Sunday, January 17, 2016

Starting with 45 Years...




Which is quite the time to start! I wouldn't imagine disclosing my age, but I'm sure you wouldn't imagine me quite as old as Kate and Geoff Mercer (played by Charlotte Rampling and Tom Courtenay), the couple who are at the center of most of the frames in Andrew Haigh's third feature. I would say that they merit more frames if the film didn't epitomize a stick landing. 45 Years is a thesis on the the absolutely aleatory nature of emotions. The course it charts toward its final, inevitable setpiece is offset by a series of looping, spastic, psychic attachments refusing to conform to this simple trajectory. And when they all find themselves in this one place called "the end," without coming together, the sense of confusion it leaves you with is, at the least, profound. 

Kate, with Geoff on the sidelines, is planning the timidly grand celebration of their 45th year of marriage, which is to take place on the Saturday of the week that the film begins. On Monday, Geoff receives a letter, written in German, and exclaims, "they found her." "Her" is who he introduces to us as "my Katja," a former lover lost to an accident in 1962, while the two were hiking across the Alps. It is not a metaphor that she has been preserved in a pool of ice and is now visible, thanks in part to Global Warming. We soon find out that the couple has never really talked about the depth of his former relationship, except maybe to note in passing that Kate and Katja are all-too-close to pure homophony.

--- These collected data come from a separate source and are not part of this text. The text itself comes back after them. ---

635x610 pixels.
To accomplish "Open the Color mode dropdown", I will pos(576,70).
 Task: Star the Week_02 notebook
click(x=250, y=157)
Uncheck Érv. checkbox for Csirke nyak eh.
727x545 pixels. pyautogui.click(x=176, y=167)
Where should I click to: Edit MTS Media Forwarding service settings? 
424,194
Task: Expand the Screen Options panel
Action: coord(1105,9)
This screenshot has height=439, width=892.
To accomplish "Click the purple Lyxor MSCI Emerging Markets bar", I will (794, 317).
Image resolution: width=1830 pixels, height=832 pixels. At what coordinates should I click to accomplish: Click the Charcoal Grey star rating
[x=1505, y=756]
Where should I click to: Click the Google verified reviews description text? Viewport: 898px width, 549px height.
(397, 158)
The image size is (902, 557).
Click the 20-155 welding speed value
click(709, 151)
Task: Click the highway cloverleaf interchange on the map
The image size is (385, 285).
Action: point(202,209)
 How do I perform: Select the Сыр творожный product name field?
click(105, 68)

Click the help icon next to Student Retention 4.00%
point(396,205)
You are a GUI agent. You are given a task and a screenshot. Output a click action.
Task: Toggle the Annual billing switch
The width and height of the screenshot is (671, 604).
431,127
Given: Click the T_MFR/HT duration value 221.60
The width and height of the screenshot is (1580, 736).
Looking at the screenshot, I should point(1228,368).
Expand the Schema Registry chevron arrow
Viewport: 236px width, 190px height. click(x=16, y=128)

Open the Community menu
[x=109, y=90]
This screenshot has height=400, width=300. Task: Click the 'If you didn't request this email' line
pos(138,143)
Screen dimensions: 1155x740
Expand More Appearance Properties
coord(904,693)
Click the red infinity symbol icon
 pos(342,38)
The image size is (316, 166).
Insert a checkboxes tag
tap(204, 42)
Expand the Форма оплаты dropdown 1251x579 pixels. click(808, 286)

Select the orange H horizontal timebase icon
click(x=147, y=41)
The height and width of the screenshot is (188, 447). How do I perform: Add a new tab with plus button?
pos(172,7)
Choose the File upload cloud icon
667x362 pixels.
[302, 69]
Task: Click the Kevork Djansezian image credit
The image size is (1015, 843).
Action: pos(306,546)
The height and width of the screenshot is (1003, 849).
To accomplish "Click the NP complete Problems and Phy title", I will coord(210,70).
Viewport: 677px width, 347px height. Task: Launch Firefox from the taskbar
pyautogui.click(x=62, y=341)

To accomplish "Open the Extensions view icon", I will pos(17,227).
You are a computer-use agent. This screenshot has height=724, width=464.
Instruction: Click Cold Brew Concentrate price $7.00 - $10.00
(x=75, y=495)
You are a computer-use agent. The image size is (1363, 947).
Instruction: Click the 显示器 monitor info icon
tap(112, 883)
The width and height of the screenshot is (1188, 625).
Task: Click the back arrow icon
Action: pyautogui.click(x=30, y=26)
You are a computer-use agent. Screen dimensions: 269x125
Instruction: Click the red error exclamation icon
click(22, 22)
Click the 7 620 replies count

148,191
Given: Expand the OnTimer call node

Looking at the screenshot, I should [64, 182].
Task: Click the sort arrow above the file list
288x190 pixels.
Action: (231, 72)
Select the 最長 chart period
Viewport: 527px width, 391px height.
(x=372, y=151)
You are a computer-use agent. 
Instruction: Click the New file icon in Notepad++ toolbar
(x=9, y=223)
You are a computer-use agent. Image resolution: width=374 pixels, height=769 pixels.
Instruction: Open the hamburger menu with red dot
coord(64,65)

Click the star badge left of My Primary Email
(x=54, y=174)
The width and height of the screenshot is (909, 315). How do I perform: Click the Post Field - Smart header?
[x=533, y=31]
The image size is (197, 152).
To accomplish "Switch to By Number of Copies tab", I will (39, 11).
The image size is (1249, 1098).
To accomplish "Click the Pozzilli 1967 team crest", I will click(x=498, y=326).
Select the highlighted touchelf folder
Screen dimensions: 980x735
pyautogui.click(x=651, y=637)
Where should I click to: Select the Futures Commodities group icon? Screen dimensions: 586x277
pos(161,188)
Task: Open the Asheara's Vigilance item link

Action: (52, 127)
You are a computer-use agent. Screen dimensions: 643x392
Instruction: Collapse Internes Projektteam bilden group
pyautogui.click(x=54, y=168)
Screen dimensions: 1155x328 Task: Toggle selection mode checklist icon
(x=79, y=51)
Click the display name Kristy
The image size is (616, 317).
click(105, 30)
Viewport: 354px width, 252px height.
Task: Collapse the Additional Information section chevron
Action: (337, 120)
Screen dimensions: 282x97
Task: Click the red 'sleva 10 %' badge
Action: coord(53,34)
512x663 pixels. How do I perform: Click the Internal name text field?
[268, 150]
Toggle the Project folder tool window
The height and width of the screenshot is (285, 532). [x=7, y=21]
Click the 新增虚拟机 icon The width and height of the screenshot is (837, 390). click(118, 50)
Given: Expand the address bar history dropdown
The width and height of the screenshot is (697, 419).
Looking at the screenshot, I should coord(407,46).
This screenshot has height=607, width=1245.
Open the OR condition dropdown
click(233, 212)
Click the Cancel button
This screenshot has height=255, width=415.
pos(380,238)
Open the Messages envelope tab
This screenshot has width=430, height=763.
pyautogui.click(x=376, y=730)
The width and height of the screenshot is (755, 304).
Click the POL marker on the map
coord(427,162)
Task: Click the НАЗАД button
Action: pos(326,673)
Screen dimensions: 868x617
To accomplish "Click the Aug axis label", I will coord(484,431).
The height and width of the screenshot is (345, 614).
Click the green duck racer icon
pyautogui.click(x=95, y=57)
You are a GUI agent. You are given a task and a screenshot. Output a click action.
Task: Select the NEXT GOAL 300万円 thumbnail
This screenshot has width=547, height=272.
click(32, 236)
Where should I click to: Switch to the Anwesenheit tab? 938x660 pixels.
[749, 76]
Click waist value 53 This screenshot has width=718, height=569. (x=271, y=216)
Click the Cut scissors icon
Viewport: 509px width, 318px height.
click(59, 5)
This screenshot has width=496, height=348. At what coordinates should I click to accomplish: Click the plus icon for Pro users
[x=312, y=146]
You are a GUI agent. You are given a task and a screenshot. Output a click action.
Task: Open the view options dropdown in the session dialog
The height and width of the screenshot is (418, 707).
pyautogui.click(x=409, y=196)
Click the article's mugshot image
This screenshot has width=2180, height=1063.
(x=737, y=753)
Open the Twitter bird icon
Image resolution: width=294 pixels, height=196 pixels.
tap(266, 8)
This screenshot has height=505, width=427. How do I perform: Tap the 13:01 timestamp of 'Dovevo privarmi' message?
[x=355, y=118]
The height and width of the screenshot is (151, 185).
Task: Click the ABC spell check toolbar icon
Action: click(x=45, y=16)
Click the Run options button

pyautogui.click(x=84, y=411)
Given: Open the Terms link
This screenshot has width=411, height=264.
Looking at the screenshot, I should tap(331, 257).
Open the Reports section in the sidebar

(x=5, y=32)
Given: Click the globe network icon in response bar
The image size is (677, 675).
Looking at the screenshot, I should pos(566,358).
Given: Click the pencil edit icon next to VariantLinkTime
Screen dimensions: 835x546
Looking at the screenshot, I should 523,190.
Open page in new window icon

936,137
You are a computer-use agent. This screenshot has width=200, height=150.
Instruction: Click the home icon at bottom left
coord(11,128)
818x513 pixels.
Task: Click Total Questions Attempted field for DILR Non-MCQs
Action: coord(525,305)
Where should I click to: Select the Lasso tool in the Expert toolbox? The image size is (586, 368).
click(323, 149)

Haigh's attachment to this project most likely stems from his devotion to quiet, talking, simulations of real conversations in real time. But where the (amazing) Weekend stages a dialogue between one unrooted gay man and the threat of his homosexuality, we're presented here with two very distinct characters whose intimacy takes the shape of repeated activities, variations on a over-determined schedule. There's a bit of Ackerman peeking through the exposed brick of their Norfolk home. There's also a tasteful helping Hitchcock and horror, which arrives especially after Kate finds out about her husband's new devotion to the memorabilia in their attic. As I wrote above, the surfacing of these emotions, even in terms of genre, is rigorously aleatory. 

There's a promise that we're to plumb into the depths of these characters, with or without their knowing. Such signs of disrespect  are spared to the viewers of 45 Years. And one comes out wondering why films with similar subjects would take the threat of mortality to be the obvious thread of life for a couple this age. Geoff's heart bypass surgery is mentioned, and his senility is, in a rare case of devotion to the material at hand, put on full display, but these issues linger as existential questions only insomuch as they are ways of living together. Our trajectory, then, is seeing this life together through a history that could not ever summarize or epitomize it. The history is a moment of reflection that, even in the conclusion, each person clearly knows is only coming to the forefront through the most indefinite of circumstances, yet it feels like it must happen.  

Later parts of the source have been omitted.